Deciphering Dreams

ByABC News via logo
April 24, 2006, 9:17 AM

April 24, 2006 — -- Dreams are more than just the mini-dramas of your sleeping mind.

Dr. Edward O'Malley, who studies sleep disorders at Norwalk Hospital in Connecticut, says dreaming helps us to process and even memorize information we have encountered throughout the day.

"Even though the situations may be bizarre, there's a certain logic behind the dream," he said.

Dreaming also helps to relieve stress and clear the cobwebs from our brains so that we wake up clear and alert.

According to O'Malley, dreams contain a surprising amount of very important content and meaning. He says we should pay close attention.

"While there are general archetype images in dreams like fire and water that mean generic things across the human species, there are very specific cues in your dreams that can give you information that can help you function in the daytime," he said.

In fact, new research shows dreams help us to solve problems.
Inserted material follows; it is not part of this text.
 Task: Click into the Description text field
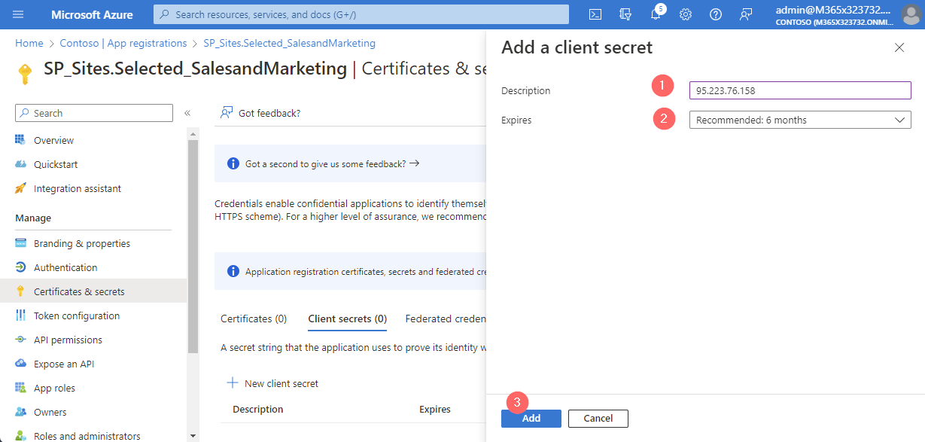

"If we have certain conflicts or problems that we may be trying to solve during the daytime," said Dr. Eric Nofzinger of the University of Pittsburgh School of Medicine, "these problems become reactivated in dreams at nighttime and may get played through."

Nofzinger's dream research uses pet scans -- an imaging technique -- to view the brain's activity during dream sleep. Remarkably, he has found that the brain's same emotion centers that are active during the day become active when we dream. Some researchers believe that while we are dreaming, our brains are still working through the emotional conflicts of the day. It is one of the reasons that doctors tell patients to make sure they get enough sleep.

There have been famous examples of people who have dreamed up solutions to problems, said Dr. Deirdre Barrett, a Harvard professor and author of "Trauma and Dreams."

For example, dreams helped Otto Loewi conceptualize an experiment on a frog heart that later won him the Nobel Prize for medicine and biology. Friedrich August Kekule sorted out the structure of chemistry's benzene ring in his dreams.